I think another couple fears is that in Saudi Arabia is that in this article, that is not touched upon too much upon (or at all) is that Israel as seen as hurting Saudi national intreasts. whatever those are intreasts the Saudis felt hurt by Israeli actions like recognizing Somaliland independence, accusations of alleged Israeli collaboration with the UAE,,and Southern secessionists in the Yemen, the israeli settler annexation plans in the west bank that is currently inflaming the region, and hurts the house of saud own standings with it own population, plus the 2025 strike on qatar destabilized Gulf collective security and 8s seen as disrupting the GCC survival as a unified bloc (and well as making it harder for any future arab government to move forward with Israeli normalization).
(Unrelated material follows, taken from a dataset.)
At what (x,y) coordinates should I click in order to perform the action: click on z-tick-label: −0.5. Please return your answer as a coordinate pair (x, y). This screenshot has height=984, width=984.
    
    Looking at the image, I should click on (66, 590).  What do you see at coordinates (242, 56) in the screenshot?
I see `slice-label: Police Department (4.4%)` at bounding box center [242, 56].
While historically, the gulf states have had their rivarlies, and rifts, it still considered tribal in a sense, aschistorically a non-gulf or non-Arab outsider would get slapped down if they attacked a Gulf state, the gulf states took their collective security seriously historically by backing Iraq in the Iran-Iraq war to stop the ayatollah plans to push islamic revolution into the Gulf (and broader region), the Gulf war coalition against Iraq after Iraq,invaded and occupied Kuwait, kicking out the british eventually for their own independence, etc., plus Israel is seen as taking the UAE side in the UAE-Saudi rift from the saudi pov.

Lastly, and proabably the most important- no arab leader or muslim leader wants to be the next sadat, Bashir Gameyel or Abdullah I of Jordan for the mere attempt at some normalization with Israel, or the fear of the repeat of the 1979 islamic revolution that saw the pro-Israeli shah of Iran overthrown in favor of the Pan-Islamist, apocalyptic twelver shia Ayatollah Khomeini, that saw it his duty to export Islamic revolution across the region to Sunni states.

In no way as pragmatic, young open minded with his economic liberalizing ,,or rational as some of his domestic liberalization (ie -loosening the rules for certain wealthy types on alcohol sales, and private consumption, entertainment venues where both men and women attend without issues, allowing women the right to drive, reforming the education circulmn textbooks to a degree , while other religions are still illegal in the kingdom , there a wink and nod to atleast allow worshipping in private homes, as well as limiting the powers of the relgious police in private lives of citizens, etc) can mbs ever even entertain the thought of normalization relations with Israel (without serious concessions on Muslim rule over the temple mount the arab peace inatative recognizing a Palestinan state within the 1967 borders (with east jerusalem as a capital), a freeze on settlements l, settlement expansion , settlement constructions, some concessions on exiting syrian and Lebanese soil, etc.) least mbs risks his life , and the rival royal family members, the saudi wing of the Muslim Brotherhood, or pissed off Whabbists (already angry that he disempowered their stasus), then would plot and seek to kill him and destabilize the kingdom, and broader region for entering normalization with Israel, without regards for Palestine, Temole Mount, East Jerusalem, Syrian territory, Lebanese territory.

So for now I suspect a no normalization, no war policy and some back channel talks to de-esclate when intreasts clash, while aligning with Turkey, Qatar, Egypt , Pakistan, and Somolia and the SAF in Sudan in the meantime.